Our results support the recommendation to perform vertebral morphometry in patients who are referred for DXA after experiencing a non-vertebral fracture. Treatment decisions will then better reflect any given patient's future absolute fracture risk. The 'Number Needed to Screen' if vertebral morphometry is used in this way would be seven to identify one patient with vertebral deformity, and 14 to identify one patient with two or more vertebral deformities.
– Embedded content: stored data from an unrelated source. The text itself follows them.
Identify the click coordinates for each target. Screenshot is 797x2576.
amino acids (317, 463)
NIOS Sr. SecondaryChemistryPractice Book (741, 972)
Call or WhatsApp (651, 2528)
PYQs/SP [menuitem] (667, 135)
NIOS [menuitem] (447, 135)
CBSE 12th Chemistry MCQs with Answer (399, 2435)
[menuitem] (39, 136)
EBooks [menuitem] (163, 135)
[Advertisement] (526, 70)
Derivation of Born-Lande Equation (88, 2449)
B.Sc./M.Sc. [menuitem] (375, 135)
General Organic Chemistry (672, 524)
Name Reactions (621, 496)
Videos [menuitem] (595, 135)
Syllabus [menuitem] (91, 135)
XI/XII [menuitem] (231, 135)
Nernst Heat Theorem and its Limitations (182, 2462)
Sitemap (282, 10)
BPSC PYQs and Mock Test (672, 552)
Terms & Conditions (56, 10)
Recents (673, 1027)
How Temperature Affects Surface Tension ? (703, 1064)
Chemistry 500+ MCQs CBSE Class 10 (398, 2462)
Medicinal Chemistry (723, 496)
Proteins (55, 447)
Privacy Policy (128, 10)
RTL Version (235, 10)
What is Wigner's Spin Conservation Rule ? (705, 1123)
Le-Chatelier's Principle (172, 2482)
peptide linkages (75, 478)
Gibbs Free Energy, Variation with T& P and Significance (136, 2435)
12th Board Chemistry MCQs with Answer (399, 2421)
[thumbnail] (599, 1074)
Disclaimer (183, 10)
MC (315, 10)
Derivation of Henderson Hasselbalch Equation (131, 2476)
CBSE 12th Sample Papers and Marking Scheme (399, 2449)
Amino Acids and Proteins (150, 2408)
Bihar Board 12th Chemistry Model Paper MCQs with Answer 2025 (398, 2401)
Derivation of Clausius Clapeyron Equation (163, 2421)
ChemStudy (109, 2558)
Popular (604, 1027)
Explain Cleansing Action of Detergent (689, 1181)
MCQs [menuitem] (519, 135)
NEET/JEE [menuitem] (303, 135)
Although carrying out MXA will increase radiation exposure for the patient, this increased exposure is significantly less than would be obtained if X-rays of the dorso-lumbar spine were obtained.
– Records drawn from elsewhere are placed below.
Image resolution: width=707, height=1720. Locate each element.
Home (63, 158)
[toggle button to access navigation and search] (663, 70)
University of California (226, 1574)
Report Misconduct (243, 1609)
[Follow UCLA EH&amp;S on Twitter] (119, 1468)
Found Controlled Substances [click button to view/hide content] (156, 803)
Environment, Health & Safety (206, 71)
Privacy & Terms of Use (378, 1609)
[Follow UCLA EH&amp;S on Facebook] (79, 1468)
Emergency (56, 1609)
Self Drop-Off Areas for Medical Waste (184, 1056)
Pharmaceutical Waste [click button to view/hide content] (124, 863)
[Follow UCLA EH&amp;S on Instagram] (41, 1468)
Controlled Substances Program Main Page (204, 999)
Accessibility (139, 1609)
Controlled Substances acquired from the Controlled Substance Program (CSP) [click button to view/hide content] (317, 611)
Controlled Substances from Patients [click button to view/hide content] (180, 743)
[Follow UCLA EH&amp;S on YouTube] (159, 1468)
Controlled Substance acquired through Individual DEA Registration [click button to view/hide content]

尽管椎体骨折是进一步骨折的重要危险因素,但椎体骨折常常未被识别。因此开展了一项研究,以确定出现非椎体骨折的患者中同时存在未被识别的椎体骨折的比例。
对在南格拉斯哥出现非椎体骨折并接受了从DV5/6至LV4/5椎体形态测量(MXA)的双能X线吸收法(DXA)评估的患者进行前瞻性研究。使用Genant半定量分级量表通过直接观察来识别椎体畸形(与骨折相符)。
有337例出现低创伤非椎体骨折的患者的数据;其中261例为女性。在所有患者中,10.4%年龄在50 - 64岁,53.2%年龄在65 - 74岁,36.2%年龄在75岁及以上。根据世界卫生组织的定义,35.0%的患者腰椎骨密度正常(T值≥ -1),37.4%为骨量减少(T值在 -1.1至 -2.4之间),27.6%为骨质疏松(T值≤ -2.5)。肱骨(n = 103,31%)、桡尺骨(n = 90,27%)和手/足(n = 53,16%)是最常见的骨折部位。对于72%的患者(n = 241),此次出现的骨折是首次引起临床关注的低创伤骨折。通过MXA确定的椎体畸形总体患病率为25%(n = 83);椎体畸形患者中有45%(n = 37)存在一个以上椎体的畸形。在椎体畸形且扫描结果可读可分级的患者中,72.5%(58/80)的畸形为2级或3级。出现髋部骨折、或脊柱T值≤ -2.5、或低体重指数、或有一次以上既往非椎体骨折的患者,有椎体畸形证据的可能性均显著更高(p < 0.05)。然而,T值为骨量减少的患者中有19.8%存在椎体畸形(其中48%为多个椎体畸形),T值正常的患者中有16.1%存在椎体畸形(其中26.3%为多个椎体畸形)。非椎体骨折后,一些指南建议抗吸收治疗应仅用于经DXA证实为骨质疏松的患者。然而,有一次或多次既往椎体骨折(在其非椎体骨折时存在)的患者也将成为抗吸收治疗的候选者——如果其椎体骨折状态未知则不会是这种情况。总体而言,在本研究中,8.9%的患者可能因其潜在的椎体畸形状态而改变治疗方案。换句话说,11例出现非椎体骨折的患者需要接受椎体形态测量,以便识别出1例应采用不同治疗方法的患者。
我们的结果支持对经历非椎体骨折后接受DXA检查的患者进行椎体形态测量的建议。治疗决策将能更好地反映任何给定患者未来的绝对骨折风险。如果以这种方式使用椎体形态测量,“筛查所需数量”为识别1例椎体畸形患者需要筛查7例,识别1例有两个或更多椎体畸形的患者需要筛查14例。虽然进行MXA会增加患者的辐射暴露,但这种增加的暴露明显低于获取胸腰椎X线片时的辐射暴露。